IMET provides basic and advanced English language training for Tunisian military officers and noncommissioned officers. Tunisian officers have attended U.S. service war colleges, staff colleges, major professional military education (PME) courses and have participated at the Africa Center for Strategic Studies (ACSS) programs in civil-military affairs and at the Near East South Asia Center for Strategic Studies. These opportunities promote U.S. goals of stability and democracy, and increase the Tunisian officer corps's familiarity with U.S. values and military practices. This reinforces the fact that the Tunisian military is a highly professional and totally apolitical force, a significant exception in Middle East and African countries. IMET-funded maintenance, logistics and specialist training will enhance Tunisia's value as a training partner and potential coalition partner.
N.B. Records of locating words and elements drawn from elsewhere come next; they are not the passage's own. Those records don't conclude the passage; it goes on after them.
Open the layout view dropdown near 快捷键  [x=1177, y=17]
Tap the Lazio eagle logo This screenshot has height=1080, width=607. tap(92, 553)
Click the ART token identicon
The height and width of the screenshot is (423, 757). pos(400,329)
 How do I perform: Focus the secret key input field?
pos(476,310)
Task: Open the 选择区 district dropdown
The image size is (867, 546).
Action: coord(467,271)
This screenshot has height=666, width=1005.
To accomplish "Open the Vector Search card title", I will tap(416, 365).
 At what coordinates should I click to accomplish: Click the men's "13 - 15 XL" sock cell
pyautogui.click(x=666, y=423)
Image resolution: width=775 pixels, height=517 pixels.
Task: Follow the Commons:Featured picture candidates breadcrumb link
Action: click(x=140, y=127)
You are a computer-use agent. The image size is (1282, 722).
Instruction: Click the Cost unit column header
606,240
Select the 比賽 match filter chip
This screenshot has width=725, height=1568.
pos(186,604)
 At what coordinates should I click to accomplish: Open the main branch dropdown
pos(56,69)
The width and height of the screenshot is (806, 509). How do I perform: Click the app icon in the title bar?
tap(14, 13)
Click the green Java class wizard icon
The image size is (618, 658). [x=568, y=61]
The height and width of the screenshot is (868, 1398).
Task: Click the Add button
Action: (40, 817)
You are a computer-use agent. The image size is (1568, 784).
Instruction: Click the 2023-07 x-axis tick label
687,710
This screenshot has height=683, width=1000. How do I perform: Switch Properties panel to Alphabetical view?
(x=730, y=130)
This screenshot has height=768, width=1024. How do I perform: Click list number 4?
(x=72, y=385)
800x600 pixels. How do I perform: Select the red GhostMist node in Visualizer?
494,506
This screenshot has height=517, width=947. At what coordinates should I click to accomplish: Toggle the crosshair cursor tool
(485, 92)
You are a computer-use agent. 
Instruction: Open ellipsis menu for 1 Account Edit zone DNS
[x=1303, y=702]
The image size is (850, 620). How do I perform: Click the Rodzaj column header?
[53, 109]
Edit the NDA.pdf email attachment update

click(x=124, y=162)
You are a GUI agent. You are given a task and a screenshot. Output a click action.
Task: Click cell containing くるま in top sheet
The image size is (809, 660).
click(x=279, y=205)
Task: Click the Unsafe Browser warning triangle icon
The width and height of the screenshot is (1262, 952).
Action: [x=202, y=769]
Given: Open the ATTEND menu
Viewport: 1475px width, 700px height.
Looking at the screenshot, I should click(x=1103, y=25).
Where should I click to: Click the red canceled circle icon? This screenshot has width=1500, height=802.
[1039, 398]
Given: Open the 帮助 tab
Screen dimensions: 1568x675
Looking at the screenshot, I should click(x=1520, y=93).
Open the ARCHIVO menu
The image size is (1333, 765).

The African Center for Strategic Studies (ACSS) supports democratic governance in Tunisia by offering senior civilian and military leaders a practical program in civil-military relations, national security strategy and defense economics. ACSS participation also helps build and maintain long-term, continuing interaction with and amongst participants, and supports additional research, seminars, conferences and other exchange activities on relevant topics in Africa, Europe and the United States.

United Arab Emirates

  FY 2001 Actual FY 2002 Planned
Type of Activity Number of
Students
Trained
Dollar
Value
Number of
Projected
Students
Dollar
Value
FMS 224 $14,688,585 194 $6,079,050
NESA 7 $0 16 $0
Non-SA, Unified
Command
47 $260,000 0 $0
TOTAL 278 $14,948,585 210 $6,079,050

The United States has an excellent security relationship with the United Arab Emirates (UAE). The UAE is a strong U.S. ally in the Gulf region and has supported U.S. policy initiatives in the Gulf. They are a major procurer of advanced U.S. military technology and strive toward interoperability with U.S. forces. Therefore, military-to-military education opportunities are a top priority for the UAE. At the same time, attendance at these schools by UAE officers supports the Central Command's objective of forward engagement and interoperability. Finally, the officers who attend these schools are the future leaders of the UAE military. It is to our utmost advantage if they understand U.S. military doctrine and policy perspectives.

Yemen

  FY 2001 Actual FY 2002 Planned
Type of Activity Number of
Students
Trained
Dollar
Value
Number of
Projected
Students
Dollar
Value
ALP 0 $0 1 $0
FMF 60 $130,892 2 $4,680
FMS 4 $9,200 18 $47,480
IMET 11 $198,940 13 $268,313
NESA 4 $20,234 16 $71,926
TOTAL 79 $359,266 50 $392,399

Yemen, the most populous and poorest nation on the Arabian Peninsula, is undergoing a slow process of political and social reform under President Saleh, aimed at making it the first fully functioning democracy in the region. Because of Yemen's location adjacent to the Bab-al-Mandab, one of the world's most important shipping routes, as well as its proximity to U.S. allies Saudi Arabia and Oman, Yemen can affect U.S. interests in the region. Yemen is also fighting a campaign against terrorist elements inside its borders. U.S. support for that campaign will help to ensure its success. Support for Yemen's democratic and economic reform programs, professional military training and a humanitarian demining program not only promote our national values in Yemen, but also further our national interests, particularly the international War on Terrorism. IMET will fund U.S. training and education for Yemeni military personnel as the military force shifts toward Western practices and doctrine. The IMET program will help military leaders in Yemen understand U.S. policies, increase awareness of international norms of human rights and foster greater respect for the principle of civilian control of the military. Sending Yemenis to professional military education (PME) in the U.S. helps establish one-to-one relationships with counterparts that pay invaluable rewards later in the form of interoperability, coordination and mutual understanding. Increased IMET-funded English language training will also improve the Yemeni military's interoperability with U.S. forces and prepare them for increased training opportunities.